Elle déplore que la proposition vise également à changer la définition d'opérateur de télécommunications « pour englober d'autres personnes/entreprises impliquées dans la fourniture de services de télécommunications à des utilisateurs au Royaume-Uni – y compris lorsqu'elles contrôlent ou fournissent un système de télécommunications établi en dehors du Royaume-Uni ».
En permettant au gouvernement britannique d'exiger des entreprises étrangères qu'elles prennent des mesures « qui pourraient être contraires à leurs propres lois nationales », les entreprises privées étrangères se trouveraient en outre « dans une position intenable, confrontées à un conflit de lois inconciliable ».
Les exigences strictes en matière de secret, qui interdiraient aux opérateurs faisant l'objet d'une mise en demeure de divulguer l'existence même de cette mise en demeure, « ajoutent encore à la complexité de la situation ».
« Cette proposition de modification marque un tournant dans la manière dont le Royaume-Uni aborde la portée extraterritoriale du droit britannique et les conflits de lois qui en découlent », déplore TechUK.
Dans la pratique, cela obligerait en effet les entreprises à enfreindre leurs législations nationales, leur interdisant de communiquer au gouvernement concerné les raisons de cette décision, « ce qui rendrait impossible la recherche d'une assistance diplomatique pour résoudre le conflit ».

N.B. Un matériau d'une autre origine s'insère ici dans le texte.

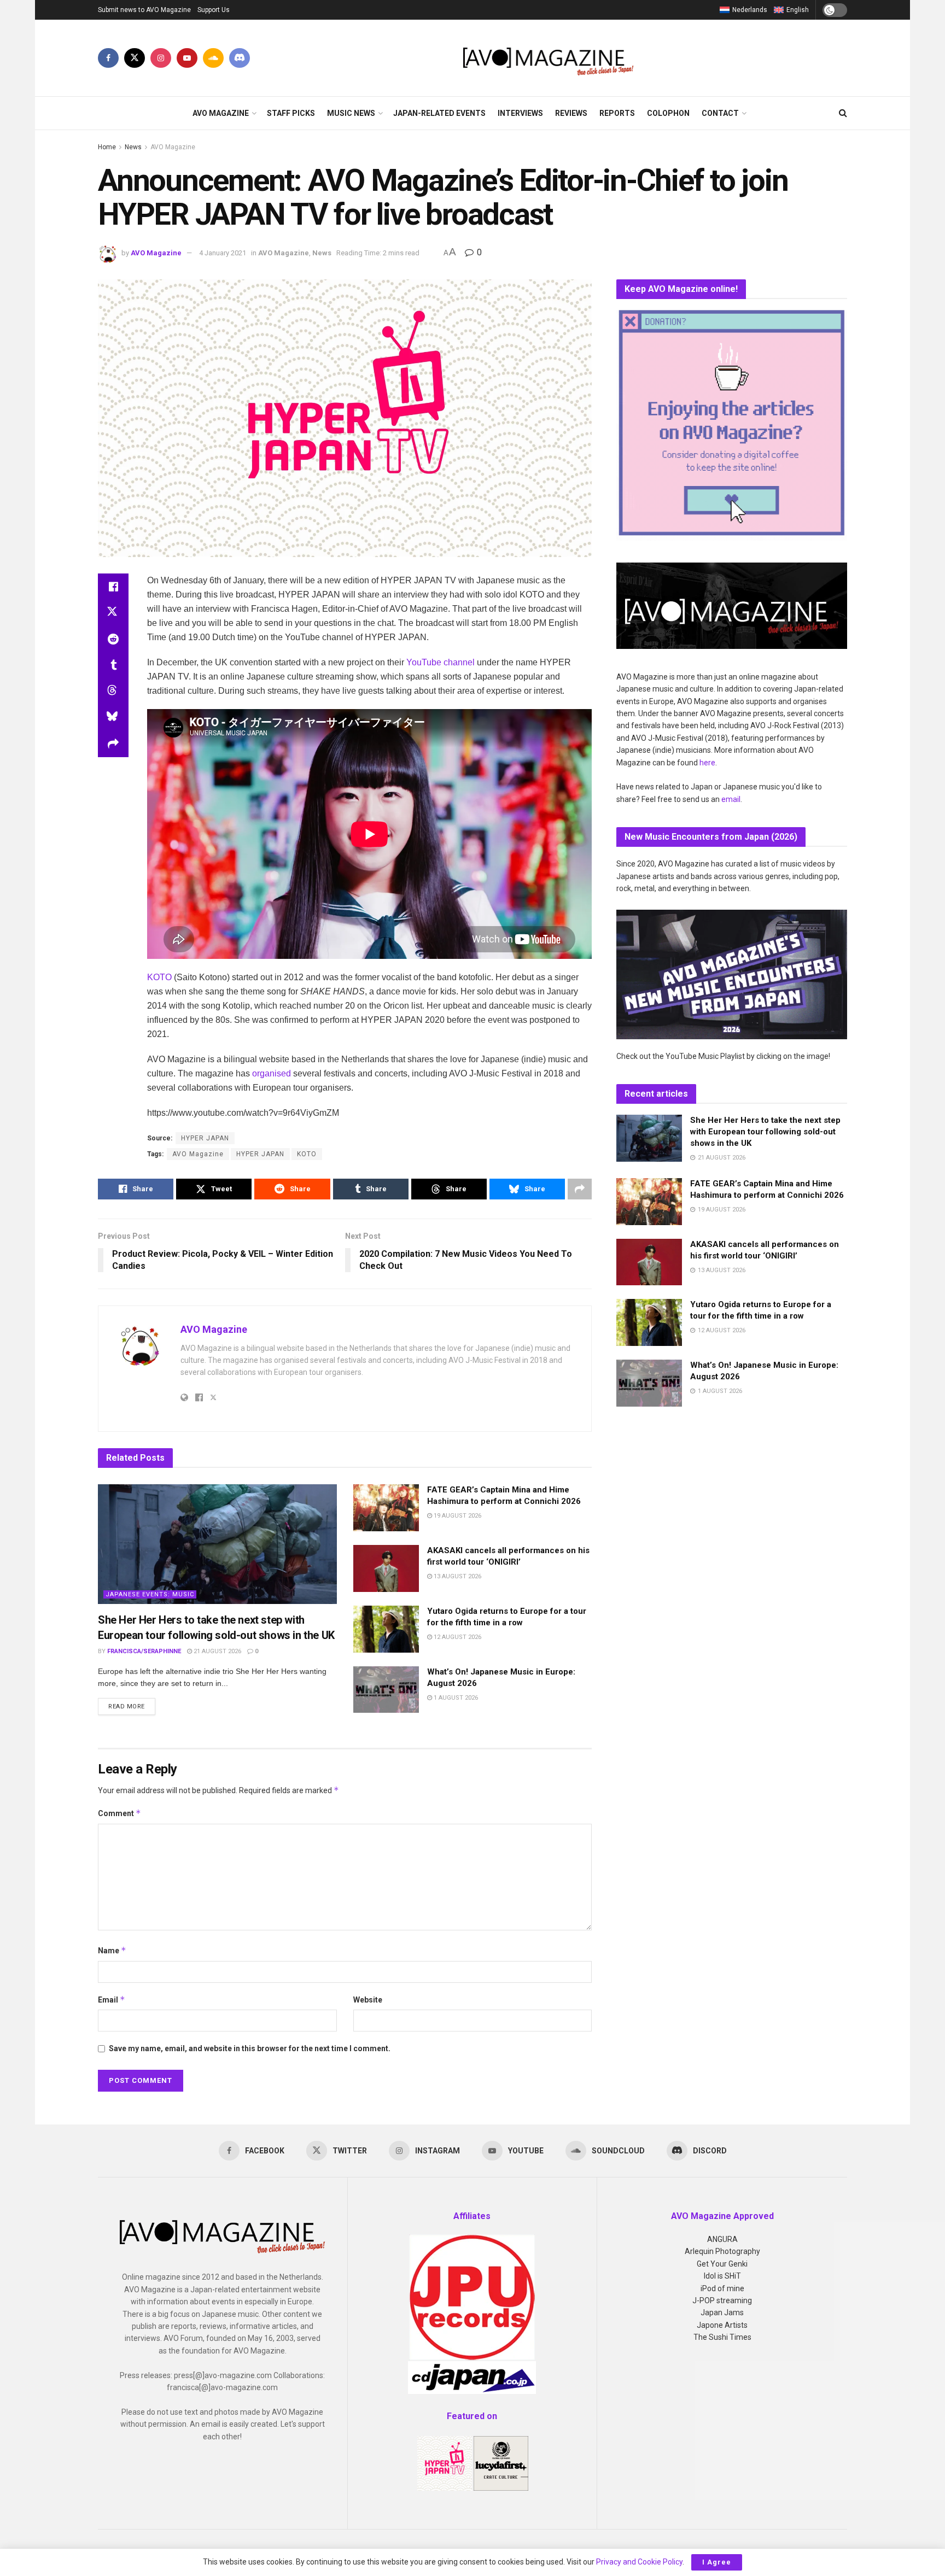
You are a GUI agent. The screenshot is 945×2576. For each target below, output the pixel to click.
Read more (131, 1706)
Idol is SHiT (722, 2275)
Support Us (213, 10)
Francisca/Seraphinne (144, 1651)
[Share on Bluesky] (113, 718)
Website (367, 1999)
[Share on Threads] (113, 691)
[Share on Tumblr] (113, 665)
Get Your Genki (722, 2263)
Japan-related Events (439, 113)
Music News (351, 113)
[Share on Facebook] (113, 586)
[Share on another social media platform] (113, 744)
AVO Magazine (220, 113)
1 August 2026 (455, 1697)
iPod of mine (722, 2288)
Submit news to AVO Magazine (144, 10)
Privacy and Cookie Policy (639, 2561)
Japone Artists (722, 2325)
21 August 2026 (216, 1651)
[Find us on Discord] (239, 58)
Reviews (571, 113)
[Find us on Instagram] (160, 58)
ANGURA (722, 2239)
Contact (720, 113)
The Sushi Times (722, 2337)
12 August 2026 (456, 1637)
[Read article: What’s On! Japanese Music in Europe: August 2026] (386, 1689)
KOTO (159, 977)
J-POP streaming (722, 2300)
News (133, 147)
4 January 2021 (222, 253)
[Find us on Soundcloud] (213, 58)
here (707, 762)
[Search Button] (843, 113)
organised (271, 1073)
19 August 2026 (456, 1515)
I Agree (716, 2562)
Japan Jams (722, 2312)
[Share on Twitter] (113, 613)
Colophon (668, 113)
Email (111, 1999)
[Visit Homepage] (548, 58)
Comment (119, 1813)
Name (112, 1950)
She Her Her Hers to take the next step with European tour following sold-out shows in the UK (765, 1131)
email (730, 799)
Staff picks (291, 113)
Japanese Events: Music (150, 1594)
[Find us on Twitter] (134, 58)
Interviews (520, 113)
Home (107, 147)
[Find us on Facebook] (108, 58)
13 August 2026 (456, 1576)
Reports (617, 113)
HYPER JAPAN (260, 1154)
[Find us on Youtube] (187, 58)
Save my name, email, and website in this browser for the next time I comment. (249, 2048)
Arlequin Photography (722, 2251)
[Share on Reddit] (113, 639)
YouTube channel (440, 662)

Interrogé par la BBC, un porte-parole du gouvernement explique que « nous avons toujours clairement indiqué que nous soutenions l'innovation technologique et les technologies de communications privées et sécurisées, y compris le chiffrement de bout en bout, mais cela ne peut pas se faire au détriment de la sécurité publique ».
« Il est essentiel que les décisions concernant l'accès légal, qui protègent le pays des agresseurs sexuels d'enfants et des terroristes, soient prises par ceux qui sont démocratiquement responsables et approuvées par le Parlement », précise le ministère de l'Intérieur.
Le projet de loi, qui a franchi les étapes de la Chambre des Lords le mardi 30 janvier et a été présenté à la Chambre des Communes le mercredi 31 janvier, devrait être débattu en deuxième lecture à une date qui sera annoncée ultérieurement.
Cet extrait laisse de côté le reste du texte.